Love stops off in Rome and meets his contact there, a fashion model named Vikki. The two get along so well, Love misses his flight to Beirut. As he watches it depart without him, the plane explodes in mid-air.

Love arrives in Beirut and meets another agent, Parkington. Together they discover a communist plot to assassinate the pro-British Prince of Zahlouf, thereby threatening Britain's eastern oil treaties. Parkington is killed by an enemy agent after the latter reveals that Rosser is dead. Returning to his hotel room, Love is surprised to find Vikki waiting there. Vikki is supposedly there on a photoshoot, but reveals that she is a double agent and warns him to get out of Beirut as soon as possible.

Having discovered the assassination plot, Love manages to foil it by wrestling a rifle out of the hands of the hitman masquerading as one of the background "Arabs" in Vicki's photoshoot. The rifle goes off, hitting someone else in the crowd that had assembled to see the Prince. Love, holding the rifle, is mistaken for the erstwhile assassin by an angry mob. The mob chases him onto a nearby roof. He is "rescued" by a helicopter, only to discover that it is crewed by the Russians, who came to pick up the assassin, not to save him.

Stanilaus, the top Russian spy in the region, smuggles him aboard the "Dove of Peace", a jet returning to Russia after a propaganda tour of the world, and tries to extract information from him. Love tells him the truth, but Stanilaus does not believe him. Also on board is Vikki, returning to learn what her next assignment will be.

Simmias, the Russian agent responsible for orchestrating the assassination, defects, fearing the consequences of his failure; he reveals Love's predicament to the British. When the plane flies over Canada, the British arrange a fake emergency and request that the jet land to transport victims out, but Stanilaus refuses. However, Love is able to activate a device hidden in a cavity in his tooth that disrupts the jet's avionics, and Stanlaus reluctantly agrees to help. On the ground, however, he becomes suspicious when there are no victims in sight and orders the jet to take off. Vikki shoots him, enabling Love to escape, but she is killed in turn.

==Production==
Val Guest read James Leason's novel Passport to Oblivion and liked it. He went into partnership with David Niven and MGM agreed to finance, inspired by the success of the James Bond films. MGM insisted the movie be retitled.

Niven was also making Lady L for MGM at the same time but the studio arranged the schedule accordingly.
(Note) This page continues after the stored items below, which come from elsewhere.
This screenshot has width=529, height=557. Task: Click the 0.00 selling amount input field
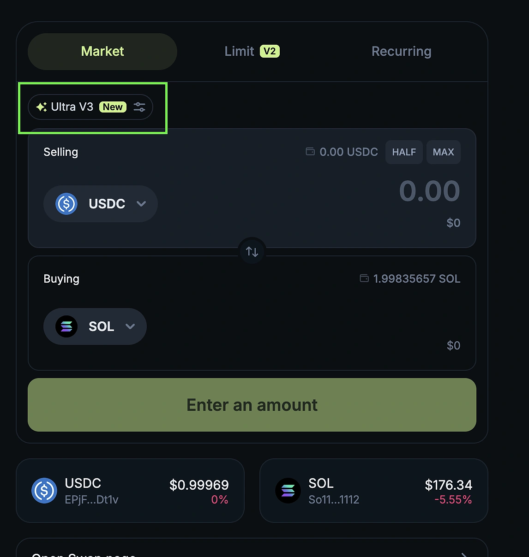coord(429,191)
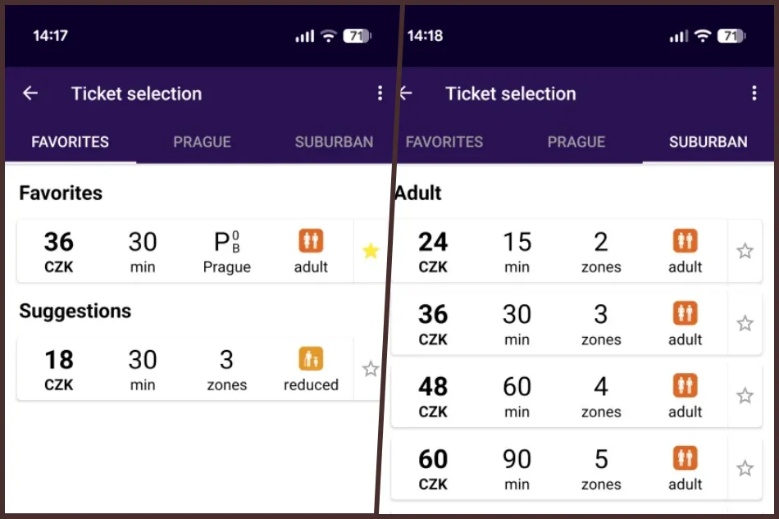Favorite the 18 CZK reduced ticket
The width and height of the screenshot is (779, 519).
[371, 369]
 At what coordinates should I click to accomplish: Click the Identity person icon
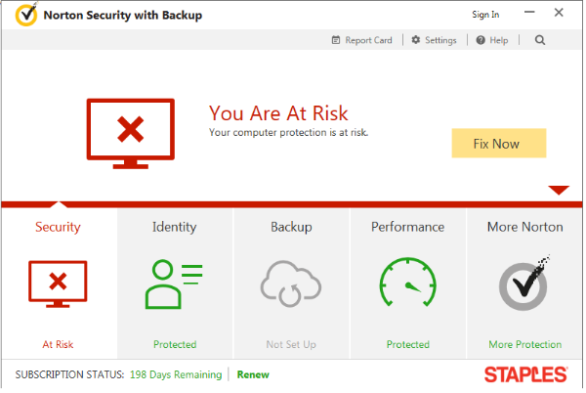coord(174,284)
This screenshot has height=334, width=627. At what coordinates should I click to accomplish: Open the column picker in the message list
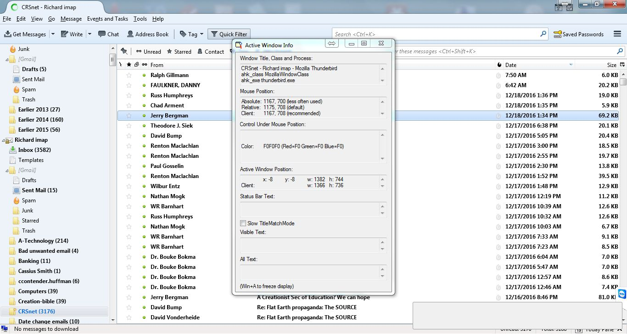pos(622,65)

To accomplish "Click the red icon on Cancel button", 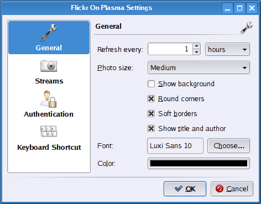I will coord(220,189).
Françoise Dorléac was cast off the back of her success in That Man from Rio.

Filming took place at MGM-British Studios in Borehamwood and on location in England and Beirut.

Alfredo Antonini served as the orchestra conductor for the film.

David Niven and Val Guest took an option on the next five James Leasor books about Jason Love. Two of them were written - Passport to Peril and Passport to Peking - with three unwritten.

A 2019 audiobook version of the novel entitled Passport to Oblivion features George Lazenby as Dr. Jason Love.